WORK TO DO ::
A - Rewrite the passage about Nestorius from "26. We are well" to "Bishop of Constantinople.", inclusive, putting "Dear Brethren" wherever "Venerable Brethren" appears.
B - Answer these questions using the passage about Nestorius:
(i) Of which city was Cyril the bishop?
(ii) Which predecessor is said to have had his simplicity abused by Cyril?
(iii) From what do some historical researchers try to clear Nestorius?

TEXT PASSAGE ::
26. We are well aware, Venerable Brethren, that some of those who, especially in the present age, devote themselves to historical research, use every effort to clear Nestorius from the stain of heresy; and that they also accuse the most holy Cyril, Bishop of Alexandria, of unjust animosity, saying that, because Nestorius was obnoxious to him, he calumniated him and strove with all his strength to procure his condemnation for things which he had never taught. Our most blessed predecessor Celestine, whose simplicity is said to have been abused by Cyril, and the holy Synod of Ephesus also, are involved in this most grave accusation by these defenders of the Bishop of Constantinople.

SUPPLIED ENTRIES ::

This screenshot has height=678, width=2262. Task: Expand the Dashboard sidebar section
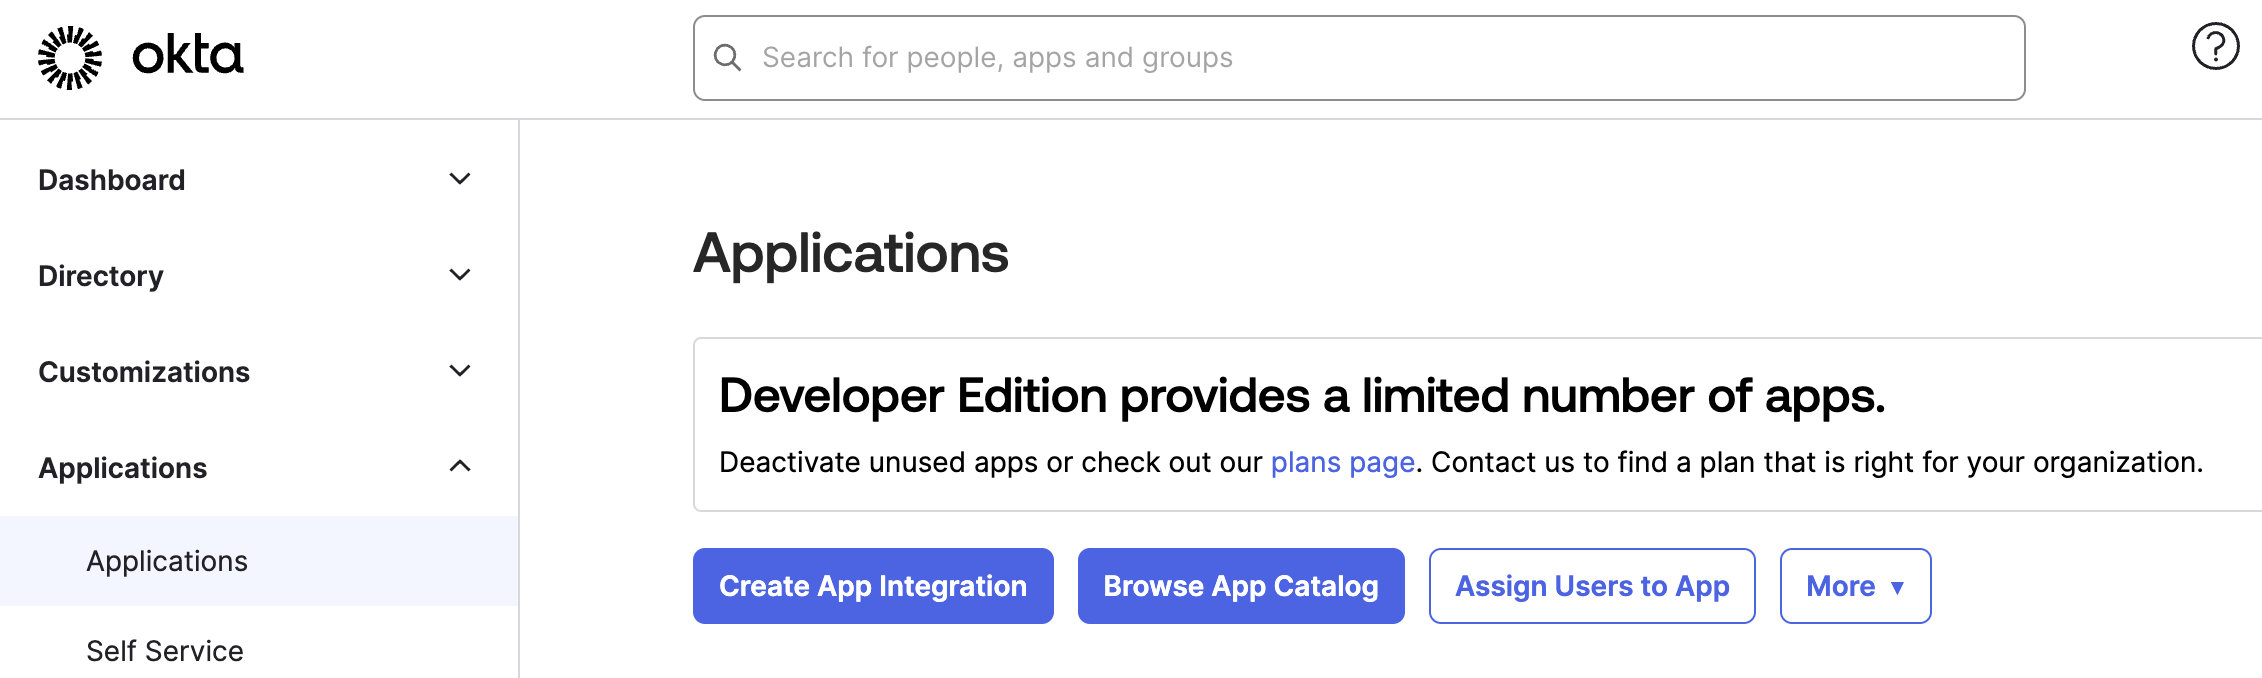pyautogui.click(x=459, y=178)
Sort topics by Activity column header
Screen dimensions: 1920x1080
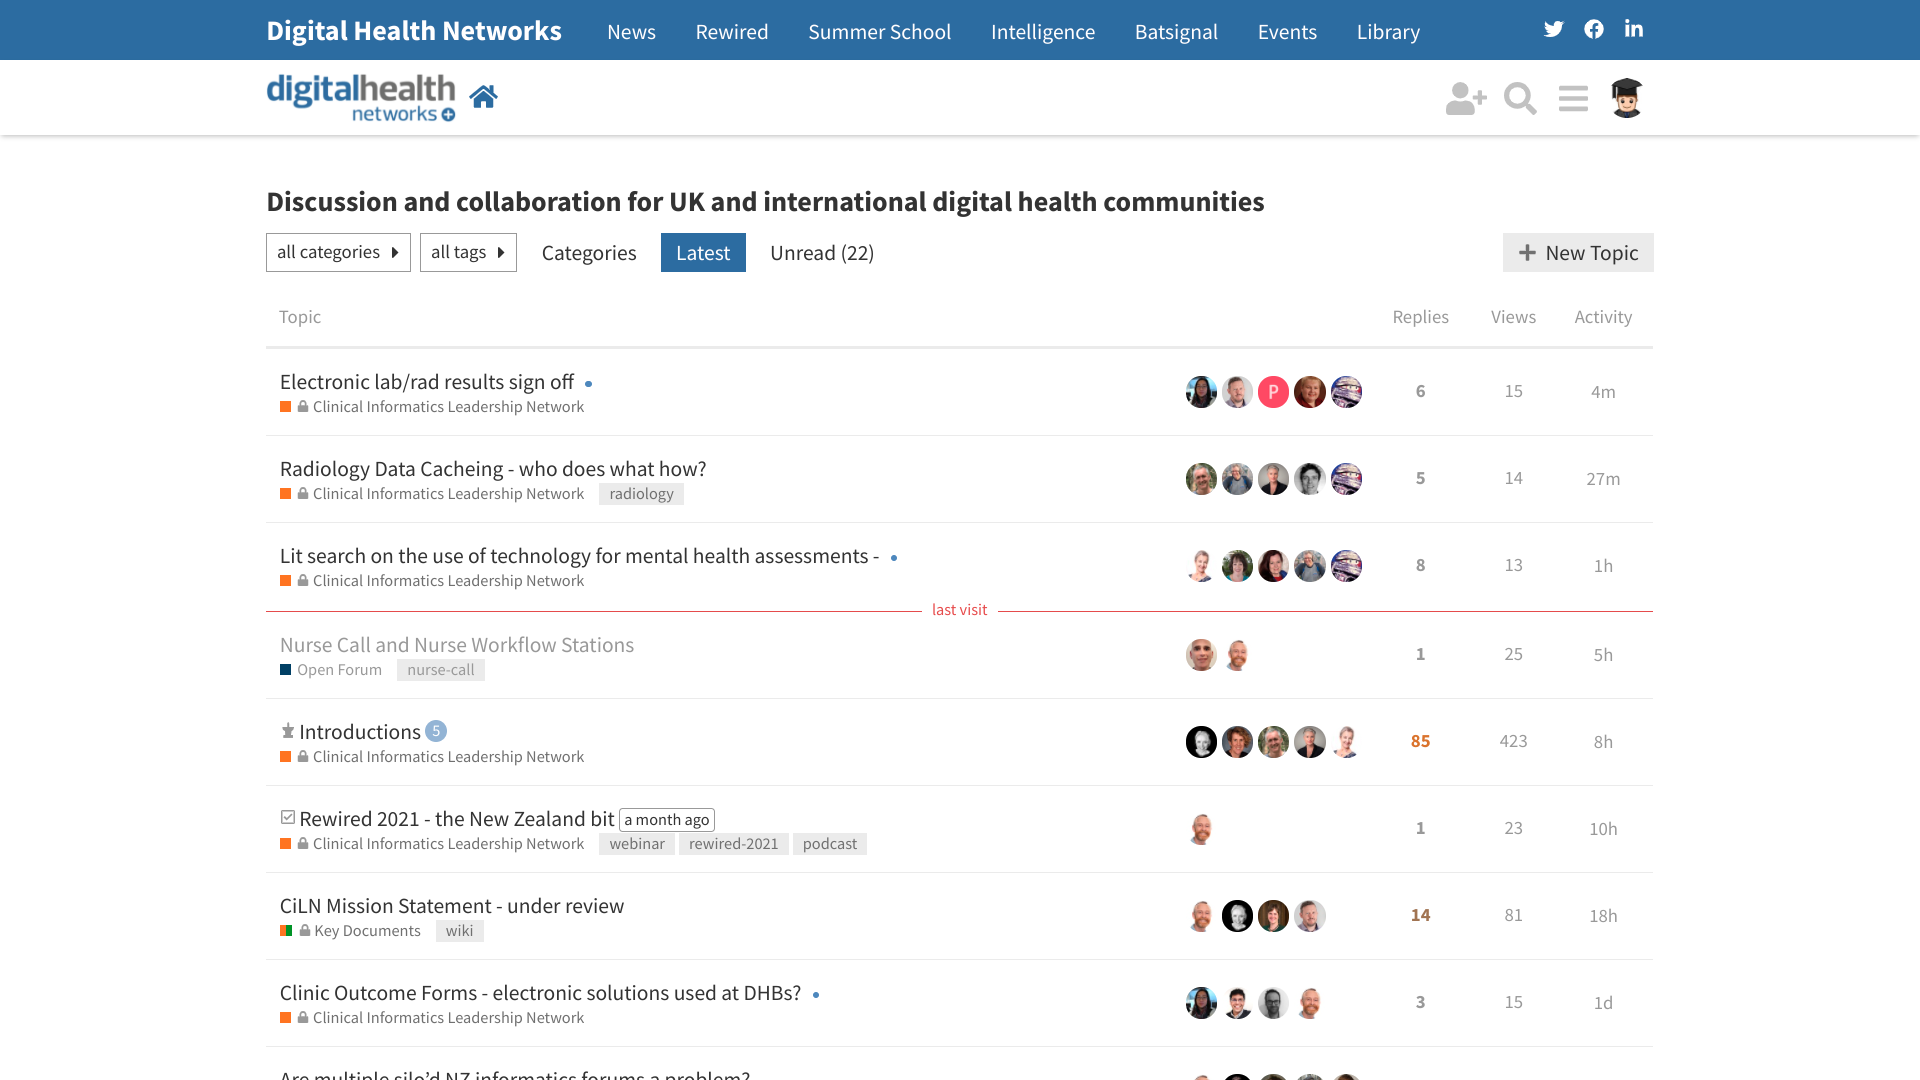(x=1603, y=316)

TASK-BY-TASK RESULTS ::
A -
26. We are well aware, Dear Brethren, that some of those who, especially in the present age, devote themselves to historical research, use every effort to clear Nestorius from the stain of heresy; and that they also accuse the most holy Cyril, Bishop of Alexandria, of unjust animosity, saying that, because Nestorius was obnoxious to him, he calumniated him and strove with all his strength to procure his condemnation for things which he had never taught. Our most blessed predecessor Celestine, whose simplicity is said to have been abused by Cyril, and the holy Synod of Ephesus also, are involved in this most grave accusation by these defenders of the Bishop of Constantinople.

B -
(i) Alexandria.
(ii) Celestine.
(iii) The stain of heresy.